Tamoxifen has possible side effects, including uterine wall thickening and the risk of endometrial (uterine) cancer and the development of blood clots in leg veins. So you should discuss the risks and benefits of tamoxifen with your health care provider. Women who take tamoxifen should be monitored by having regular gynecologic examinations.
Today, many women with breast cancer are treated with newer antihormonal-hormonal therapies called aromatase inhibitors, which are approved by the U.S. Food and Drug Administration for the treatment of ER-positive breast cancer in postmenopausal women. They are: Femara® (letrozole), Arimidex® (anastrazole), and Aromasin® (exemestane).
These drugs act by reducing the amount of estrogen available to the tumor cells. Aromatase inhibitors do not have the same side effects as tamoxifen, but all drugs have some side effects. The main side effect of aromatase inhibitors is bone loss and joint discomfort. Aromatase inhibitors are even more successful than tamoxifen in preventing recurrences of invasive breast cancer, but they are not approved for the treatment of DCIS.

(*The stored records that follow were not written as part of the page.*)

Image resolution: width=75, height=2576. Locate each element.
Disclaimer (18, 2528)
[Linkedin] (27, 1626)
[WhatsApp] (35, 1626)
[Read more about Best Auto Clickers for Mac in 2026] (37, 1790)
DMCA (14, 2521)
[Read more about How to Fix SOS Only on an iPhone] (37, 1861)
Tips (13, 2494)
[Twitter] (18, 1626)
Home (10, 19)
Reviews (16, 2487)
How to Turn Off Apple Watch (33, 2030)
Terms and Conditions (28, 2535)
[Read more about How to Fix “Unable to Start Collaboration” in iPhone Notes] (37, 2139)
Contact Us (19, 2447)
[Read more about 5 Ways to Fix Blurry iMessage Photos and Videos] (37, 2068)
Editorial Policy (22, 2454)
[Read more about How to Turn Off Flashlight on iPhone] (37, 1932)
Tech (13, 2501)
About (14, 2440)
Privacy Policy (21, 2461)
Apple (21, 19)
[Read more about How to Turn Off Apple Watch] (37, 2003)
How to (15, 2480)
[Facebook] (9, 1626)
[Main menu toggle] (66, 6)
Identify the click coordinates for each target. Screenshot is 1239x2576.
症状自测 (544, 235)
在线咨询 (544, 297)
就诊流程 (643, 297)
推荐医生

Strategies to Improve Treatment
The progress that has been made in treating DCIS has resulted from doctor and patient participation in clinical trials. Future progress in the treatment of DCIS will result from continued participation in appropriate studies.
An area of active study to improve the treatment of DCIS is identifying women who can be cured with surgery alone by looking at the characteristics of the DCIS. Improvements in this area could spare the majority of women the need for radiation therapy.